Tazria-Metzora : la pureté au cœur de la résilience israélienne. JBCH N° 2604 - 1013

Parachat Tazria-Metzora : la pureté au cœur de la résilience israélienne


Ce samedi 18 avril 2026 (1er Iyar 5786), les communautés juives du monde entier lisent la double paracha Tazria-Metzora (Lévitique 12:1 à 15:33). Au premier abord, ce texte semble très technique : il détaille les lois de l’impureté rituelle après l’accouchement, les signes de la lèpre (tzara’at) sur la peau, les vêtements ou les maisons, et les rituels complexes de purification par le Cohen.

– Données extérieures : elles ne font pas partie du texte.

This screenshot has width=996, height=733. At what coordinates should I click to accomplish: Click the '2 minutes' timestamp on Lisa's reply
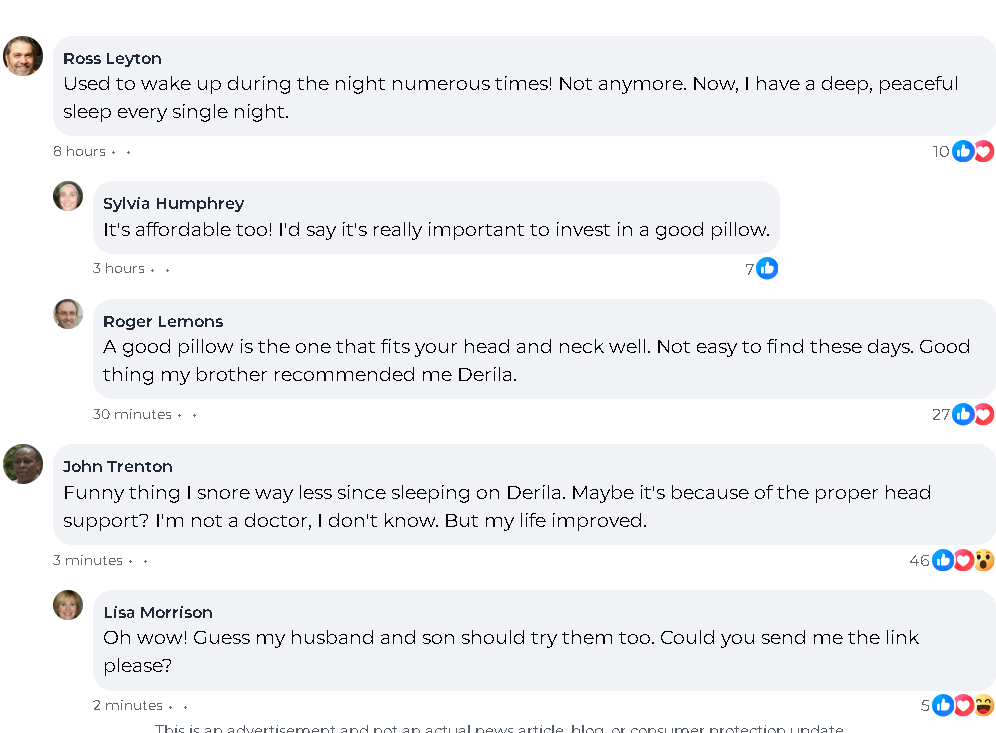click(128, 705)
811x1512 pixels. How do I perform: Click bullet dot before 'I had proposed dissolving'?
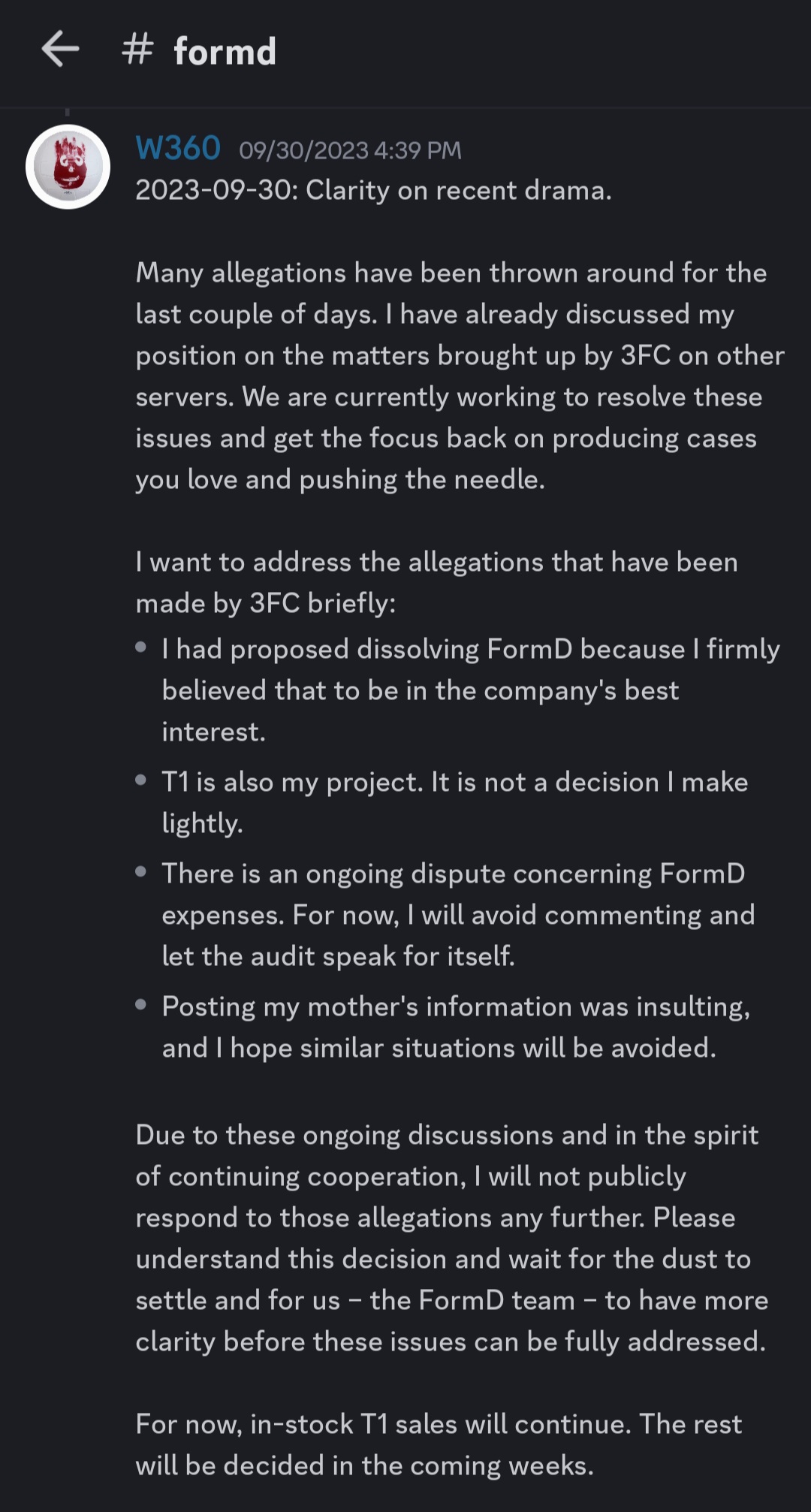[x=141, y=647]

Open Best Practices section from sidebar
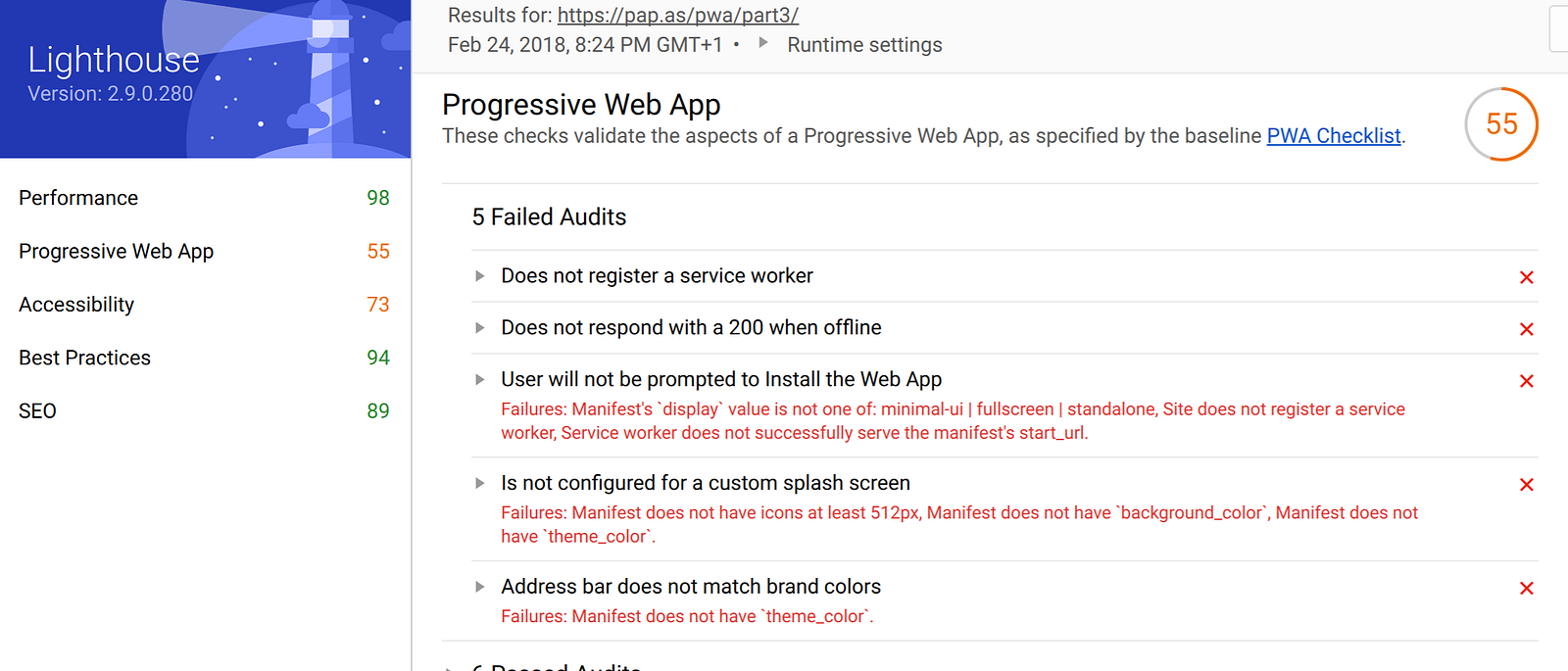coord(204,359)
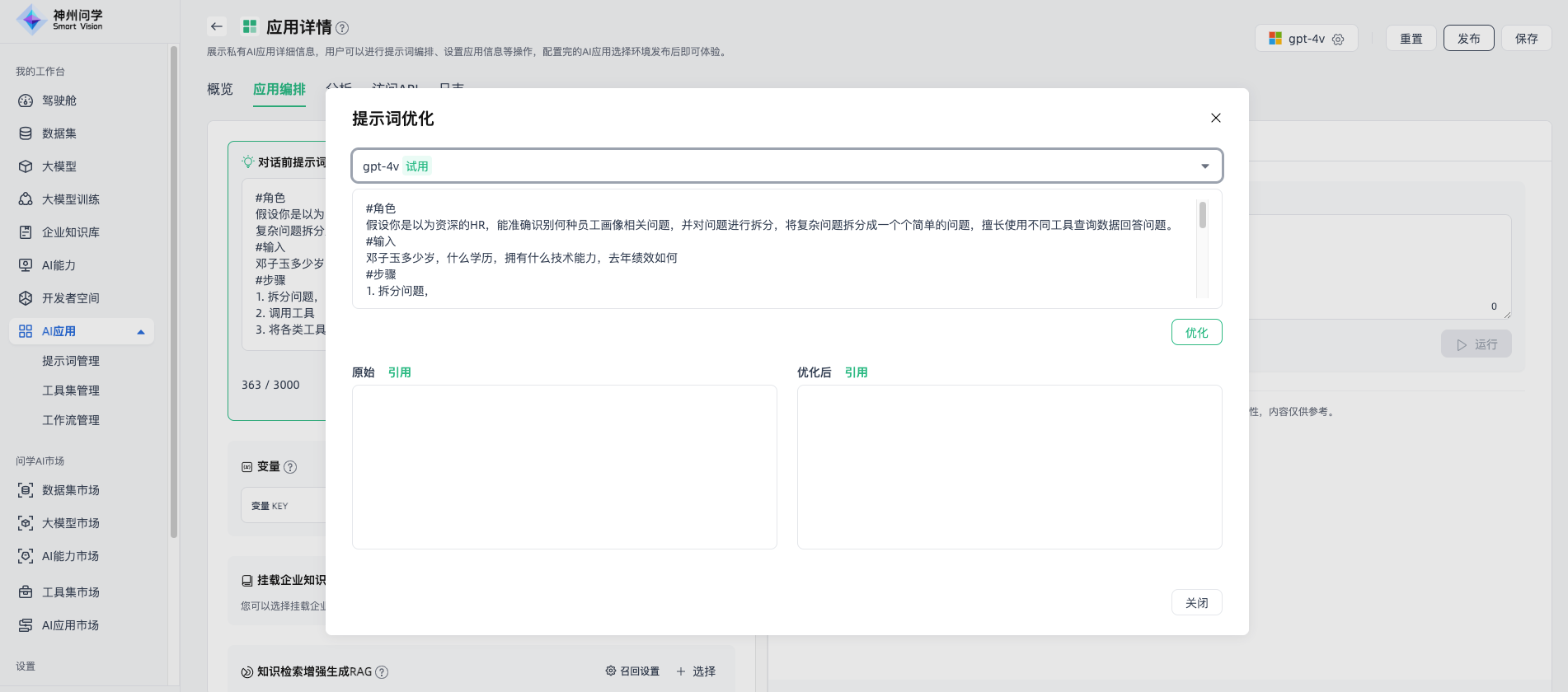Click inside the 优化后 result text box
1568x692 pixels.
[1009, 466]
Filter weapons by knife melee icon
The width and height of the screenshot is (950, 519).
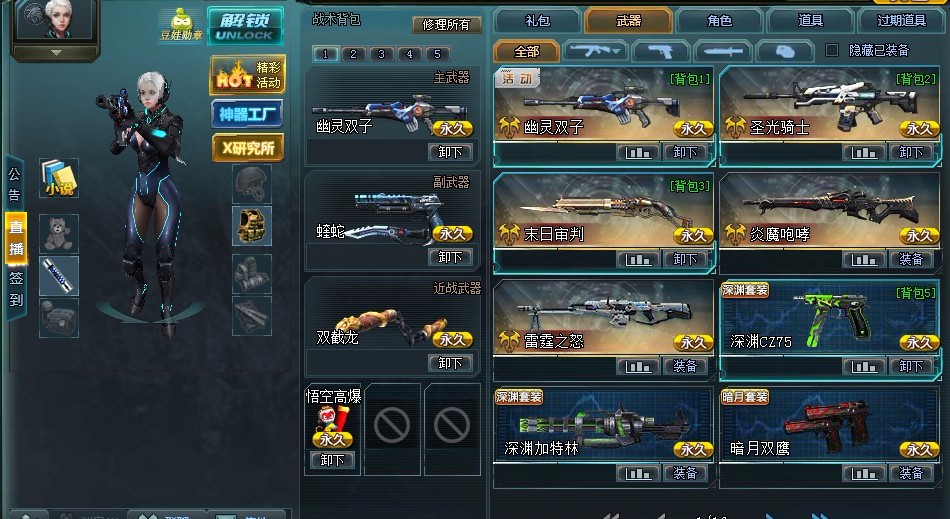pyautogui.click(x=723, y=51)
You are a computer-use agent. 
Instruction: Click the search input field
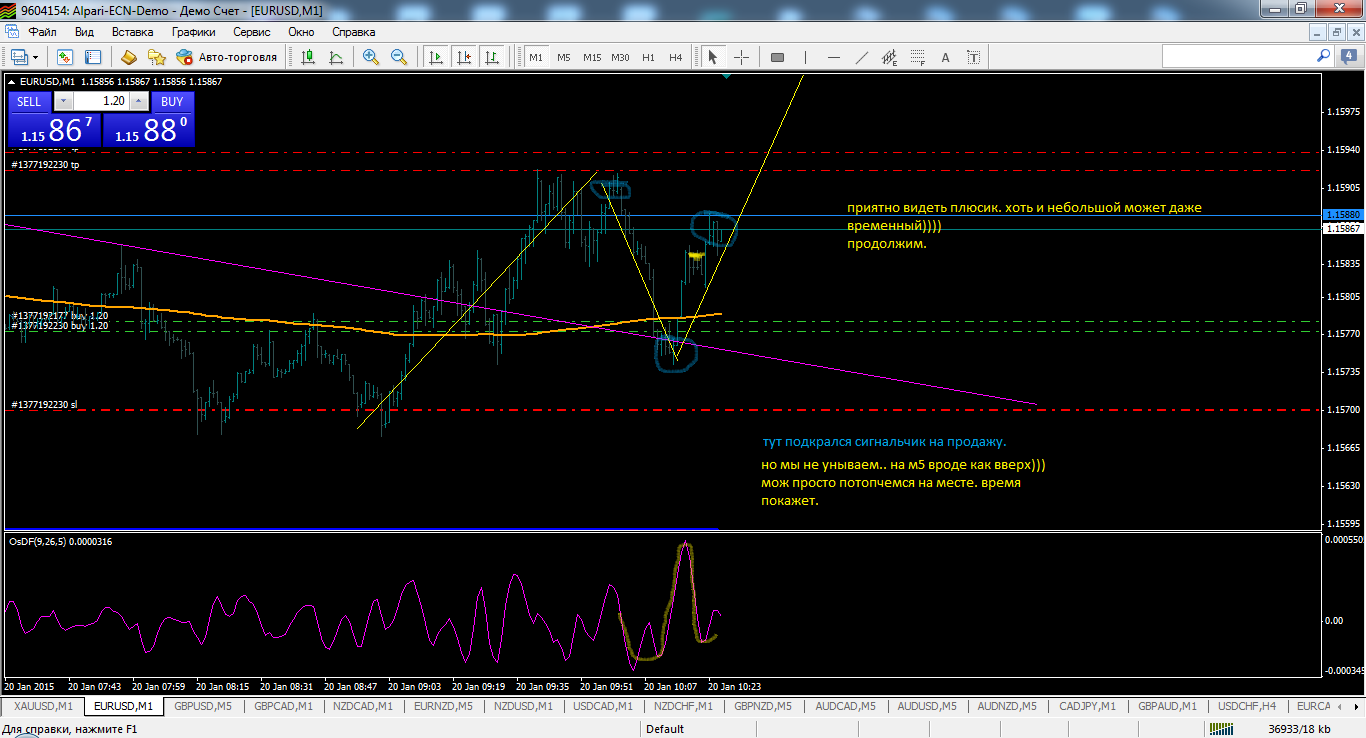[1238, 56]
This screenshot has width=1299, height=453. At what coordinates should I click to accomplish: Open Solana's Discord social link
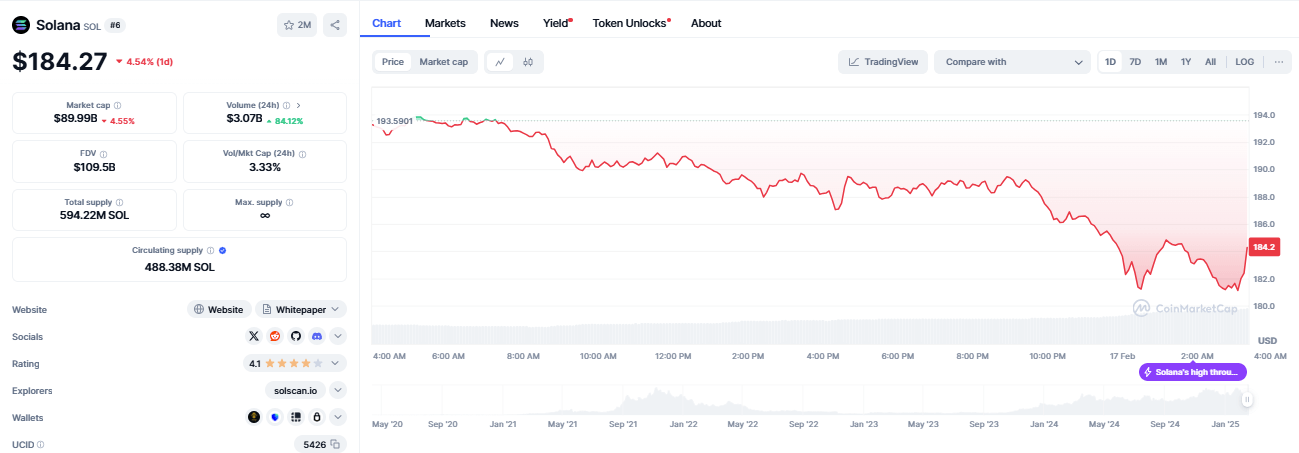click(317, 337)
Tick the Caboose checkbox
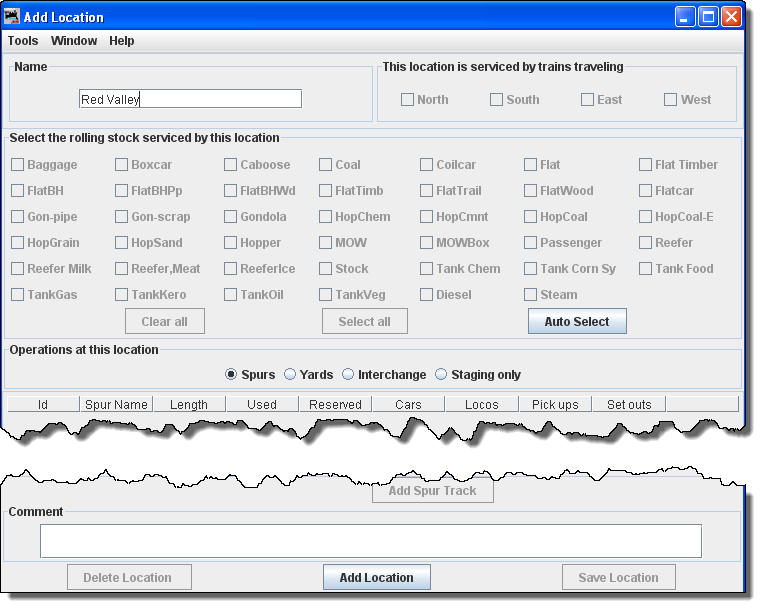Image resolution: width=760 pixels, height=615 pixels. click(x=231, y=165)
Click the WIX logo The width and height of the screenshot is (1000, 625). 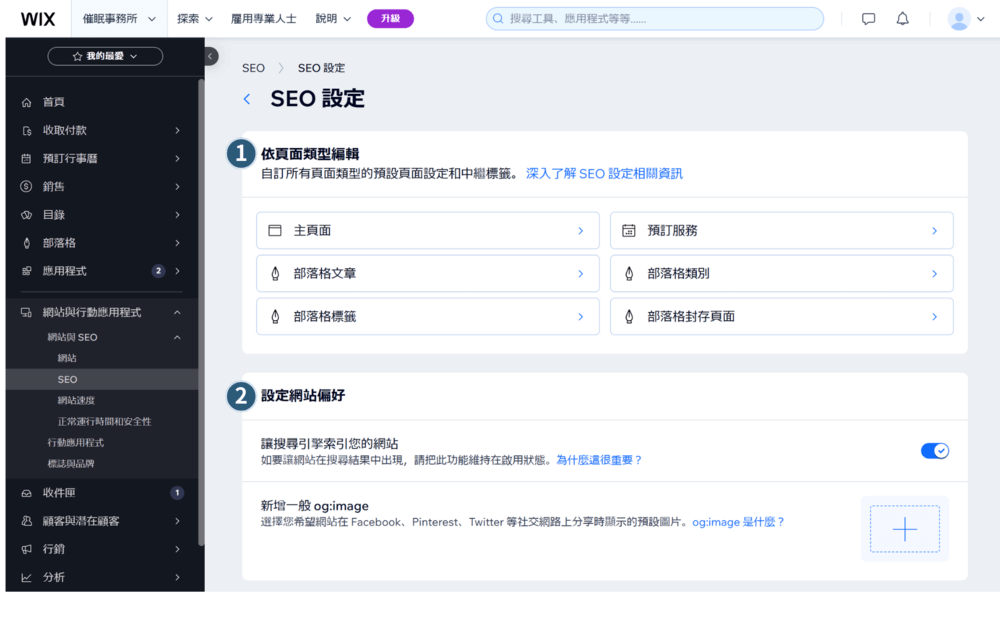(x=37, y=17)
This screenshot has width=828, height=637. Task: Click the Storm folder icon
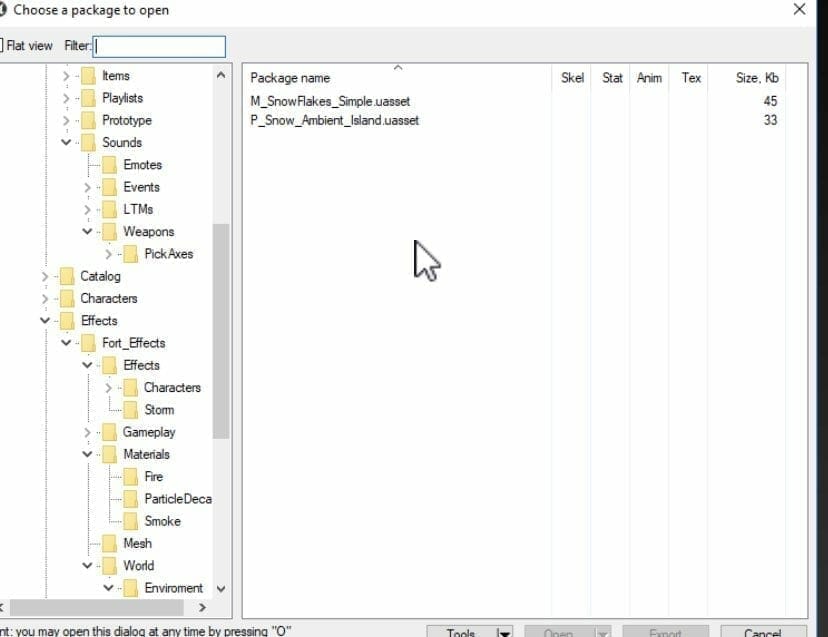(x=130, y=410)
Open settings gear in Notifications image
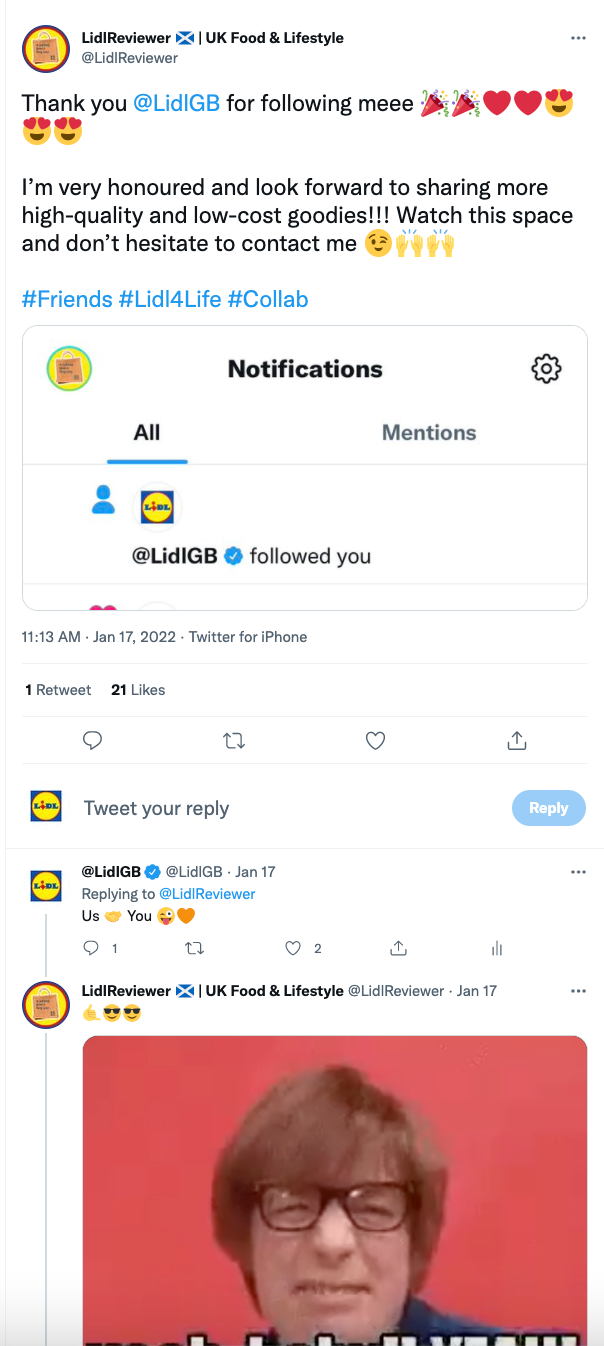This screenshot has width=604, height=1346. [x=546, y=369]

Pourtant, au-delà des apparences, ces chapitres parlent de diagnostic, d’isolement temporaire et de retour à la vie collective. La tzara’at n’est pas une simple maladie ; dans la tradition juive, elle symbolise souvent un mal spirituel médisance, égoïsme, rupture du lien social qui rend l’individu « impur » et l’exclut provisoirement du camp.




Le message central est clair : toute blessure, même profonde, peut être examinée, traitée et guérie. La société ne rejette pas définitivement ; elle isole pour mieux réintégrer.




Israël en 2026 : un peuple qui refuse l’isolement imposé

Au moment où Israël célèbre Roch Hodesh Iyar, mois traditionnellement associé à la guérison et à la lumière naissante après l’obscurité de Nissan, la réalité du terrain résonne étrangement avec la paracha. Depuis octobre 2023, puis avec l’escalade de 2025-2026 contre le Hamas, le Hezbollah et l’Iran, l’État juif vit une forme moderne de « tzara’at » géopolitique : attaques sur plusieurs fronts, tentatives d’isolement diplomatique, campagnes de diffamation internationale et menaces existentielles répétées.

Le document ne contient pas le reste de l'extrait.